**Requirements**
Reproduce the following records line for line, making no changes.
##### Data for this exercise #####
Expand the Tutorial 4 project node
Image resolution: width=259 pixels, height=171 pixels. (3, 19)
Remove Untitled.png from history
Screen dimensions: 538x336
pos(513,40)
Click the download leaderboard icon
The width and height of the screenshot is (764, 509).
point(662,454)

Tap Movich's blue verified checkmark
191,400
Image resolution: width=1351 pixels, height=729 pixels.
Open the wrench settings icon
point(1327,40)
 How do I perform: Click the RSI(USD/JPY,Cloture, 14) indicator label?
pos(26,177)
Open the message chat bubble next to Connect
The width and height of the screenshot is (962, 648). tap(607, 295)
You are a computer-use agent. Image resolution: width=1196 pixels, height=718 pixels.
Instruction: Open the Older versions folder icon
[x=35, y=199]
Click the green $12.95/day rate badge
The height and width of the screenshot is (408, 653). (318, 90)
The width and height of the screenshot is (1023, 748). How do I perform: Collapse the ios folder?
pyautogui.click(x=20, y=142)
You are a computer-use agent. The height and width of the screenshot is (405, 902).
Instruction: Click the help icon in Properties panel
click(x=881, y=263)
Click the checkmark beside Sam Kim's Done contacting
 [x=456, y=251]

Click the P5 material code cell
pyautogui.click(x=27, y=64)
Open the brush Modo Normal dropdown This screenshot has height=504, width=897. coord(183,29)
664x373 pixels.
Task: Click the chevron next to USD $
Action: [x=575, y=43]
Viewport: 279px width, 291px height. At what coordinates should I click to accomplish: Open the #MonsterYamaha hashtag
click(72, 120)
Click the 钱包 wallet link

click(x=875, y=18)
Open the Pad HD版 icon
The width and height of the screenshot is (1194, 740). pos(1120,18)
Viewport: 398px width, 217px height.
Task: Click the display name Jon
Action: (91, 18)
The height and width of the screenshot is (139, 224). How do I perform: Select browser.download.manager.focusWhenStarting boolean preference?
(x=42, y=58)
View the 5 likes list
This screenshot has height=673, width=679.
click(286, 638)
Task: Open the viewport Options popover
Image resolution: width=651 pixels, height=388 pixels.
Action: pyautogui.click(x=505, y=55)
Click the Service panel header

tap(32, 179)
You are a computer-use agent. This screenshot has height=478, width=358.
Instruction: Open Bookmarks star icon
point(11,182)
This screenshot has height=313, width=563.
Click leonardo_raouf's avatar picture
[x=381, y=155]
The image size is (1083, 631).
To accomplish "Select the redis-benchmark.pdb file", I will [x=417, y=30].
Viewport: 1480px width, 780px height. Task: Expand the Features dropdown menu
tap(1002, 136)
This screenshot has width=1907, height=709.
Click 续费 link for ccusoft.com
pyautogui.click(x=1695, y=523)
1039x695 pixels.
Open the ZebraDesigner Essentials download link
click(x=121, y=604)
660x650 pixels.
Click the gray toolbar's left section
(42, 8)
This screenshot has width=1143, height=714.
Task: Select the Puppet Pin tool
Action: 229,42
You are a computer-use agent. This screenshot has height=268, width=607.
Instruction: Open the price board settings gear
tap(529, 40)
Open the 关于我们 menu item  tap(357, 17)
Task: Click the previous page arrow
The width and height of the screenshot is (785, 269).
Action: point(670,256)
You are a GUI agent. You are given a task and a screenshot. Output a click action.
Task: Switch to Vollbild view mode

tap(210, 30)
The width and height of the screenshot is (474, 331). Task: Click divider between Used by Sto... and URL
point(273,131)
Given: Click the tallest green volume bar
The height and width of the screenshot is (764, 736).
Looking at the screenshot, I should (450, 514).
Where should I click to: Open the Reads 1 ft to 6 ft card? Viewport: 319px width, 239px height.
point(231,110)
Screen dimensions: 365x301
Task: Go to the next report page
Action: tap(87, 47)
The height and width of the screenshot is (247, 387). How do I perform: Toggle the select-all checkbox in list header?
#####
**Response to the exercise**
Expand the Tutorial 4 project node
Image resolution: width=259 pixels, height=171 pixels. (3, 19)
Remove Untitled.png from history
Screen dimensions: 538x336
pos(513,40)
Click the download leaderboard icon
The width and height of the screenshot is (764, 509).
point(662,454)

Tap Movich's blue verified checkmark
191,400
Image resolution: width=1351 pixels, height=729 pixels.
Open the wrench settings icon
point(1327,40)
 How do I perform: Click the RSI(USD/JPY,Cloture, 14) indicator label?
pos(26,177)
Open the message chat bubble next to Connect
The width and height of the screenshot is (962, 648). tap(607, 295)
You are a computer-use agent. Image resolution: width=1196 pixels, height=718 pixels.
Instruction: Open the Older versions folder icon
[x=35, y=199]
Click the green $12.95/day rate badge
The height and width of the screenshot is (408, 653). (318, 90)
The width and height of the screenshot is (1023, 748). How do I perform: Collapse the ios folder?
pyautogui.click(x=20, y=142)
You are a computer-use agent. The height and width of the screenshot is (405, 902).
Instruction: Click the help icon in Properties panel
click(x=881, y=263)
Click the checkmark beside Sam Kim's Done contacting
 [x=456, y=251]

Click the P5 material code cell
pyautogui.click(x=27, y=64)
Open the brush Modo Normal dropdown This screenshot has height=504, width=897. coord(183,29)
664x373 pixels.
Task: Click the chevron next to USD $
Action: [x=575, y=43]
Viewport: 279px width, 291px height. At what coordinates should I click to accomplish: Open the #MonsterYamaha hashtag
click(72, 120)
Click the 钱包 wallet link

click(x=875, y=18)
Open the Pad HD版 icon
The width and height of the screenshot is (1194, 740). pos(1120,18)
Viewport: 398px width, 217px height.
Task: Click the display name Jon
Action: (91, 18)
The height and width of the screenshot is (139, 224). How do I perform: Select browser.download.manager.focusWhenStarting boolean preference?
(x=42, y=58)
View the 5 likes list
This screenshot has height=673, width=679.
click(286, 638)
Task: Open the viewport Options popover
Image resolution: width=651 pixels, height=388 pixels.
Action: pyautogui.click(x=505, y=55)
Click the Service panel header

tap(32, 179)
You are a computer-use agent. This screenshot has height=478, width=358.
Instruction: Open Bookmarks star icon
point(11,182)
This screenshot has height=313, width=563.
Click leonardo_raouf's avatar picture
[x=381, y=155]
The image size is (1083, 631).
To accomplish "Select the redis-benchmark.pdb file", I will [x=417, y=30].
Viewport: 1480px width, 780px height. Task: Expand the Features dropdown menu
tap(1002, 136)
This screenshot has width=1907, height=709.
Click 续费 link for ccusoft.com
pyautogui.click(x=1695, y=523)
1039x695 pixels.
Open the ZebraDesigner Essentials download link
click(x=121, y=604)
660x650 pixels.
Click the gray toolbar's left section
(42, 8)
This screenshot has width=1143, height=714.
Task: Select the Puppet Pin tool
Action: 229,42
You are a computer-use agent. This screenshot has height=268, width=607.
Instruction: Open the price board settings gear
tap(529, 40)
Open the 关于我们 menu item  tap(357, 17)
Task: Click the previous page arrow
The width and height of the screenshot is (785, 269).
Action: point(670,256)
You are a GUI agent. You are given a task and a screenshot. Output a click action.
Task: Switch to Vollbild view mode

tap(210, 30)
The width and height of the screenshot is (474, 331). Task: Click divider between Used by Sto... and URL
point(273,131)
Given: Click the tallest green volume bar
The height and width of the screenshot is (764, 736).
Looking at the screenshot, I should (450, 514).
Where should I click to: Open the Reads 1 ft to 6 ft card? Viewport: 319px width, 239px height.
point(231,110)
Screen dimensions: 365x301
Task: Go to the next report page
Action: tap(87, 47)
The height and width of the screenshot is (247, 387). How do I perform: Toggle the select-all checkbox in list header?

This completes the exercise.